— Start RECORD EXTRACTS —

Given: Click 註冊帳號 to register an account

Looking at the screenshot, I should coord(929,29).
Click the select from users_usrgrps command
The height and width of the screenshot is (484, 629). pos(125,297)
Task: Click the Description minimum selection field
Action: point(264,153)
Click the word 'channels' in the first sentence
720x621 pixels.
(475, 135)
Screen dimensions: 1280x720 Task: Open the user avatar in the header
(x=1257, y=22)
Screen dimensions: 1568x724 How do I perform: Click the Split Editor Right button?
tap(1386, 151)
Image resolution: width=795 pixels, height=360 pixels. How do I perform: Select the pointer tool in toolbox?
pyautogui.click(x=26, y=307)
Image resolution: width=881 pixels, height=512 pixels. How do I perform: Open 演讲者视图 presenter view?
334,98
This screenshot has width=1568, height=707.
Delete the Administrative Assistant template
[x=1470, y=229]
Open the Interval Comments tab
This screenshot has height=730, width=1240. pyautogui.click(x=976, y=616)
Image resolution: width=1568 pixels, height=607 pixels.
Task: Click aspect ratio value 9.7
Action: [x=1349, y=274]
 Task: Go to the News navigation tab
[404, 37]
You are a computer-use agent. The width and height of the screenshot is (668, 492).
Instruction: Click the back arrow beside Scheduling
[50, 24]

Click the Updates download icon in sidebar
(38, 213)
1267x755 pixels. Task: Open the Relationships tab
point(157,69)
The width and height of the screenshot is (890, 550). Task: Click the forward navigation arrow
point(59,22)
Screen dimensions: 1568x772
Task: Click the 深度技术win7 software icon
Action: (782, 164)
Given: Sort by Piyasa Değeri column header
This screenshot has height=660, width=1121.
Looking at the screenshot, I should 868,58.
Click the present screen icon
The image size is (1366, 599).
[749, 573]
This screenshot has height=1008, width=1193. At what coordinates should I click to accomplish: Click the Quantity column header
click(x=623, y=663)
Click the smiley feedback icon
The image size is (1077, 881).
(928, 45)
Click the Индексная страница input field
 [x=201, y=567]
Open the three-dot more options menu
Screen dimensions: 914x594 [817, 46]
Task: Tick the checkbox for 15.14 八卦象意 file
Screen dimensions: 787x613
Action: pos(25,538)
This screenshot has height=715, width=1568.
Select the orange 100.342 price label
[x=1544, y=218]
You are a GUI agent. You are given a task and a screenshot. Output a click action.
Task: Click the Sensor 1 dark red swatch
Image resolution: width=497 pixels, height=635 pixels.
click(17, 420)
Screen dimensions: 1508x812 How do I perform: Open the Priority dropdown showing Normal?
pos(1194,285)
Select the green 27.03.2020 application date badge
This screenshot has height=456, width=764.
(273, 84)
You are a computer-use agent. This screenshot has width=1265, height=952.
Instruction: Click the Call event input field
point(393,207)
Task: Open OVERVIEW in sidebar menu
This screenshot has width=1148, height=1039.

— End RECORD EXTRACTS —

DO THIS:
Collect every line from the listing above that contains the string "computer" and copy each one in full.

CORRECT RESULT:
You are a computer-use agent. The width and height of the screenshot is (668, 492).
You are a computer-use agent. This screenshot has width=1265, height=952.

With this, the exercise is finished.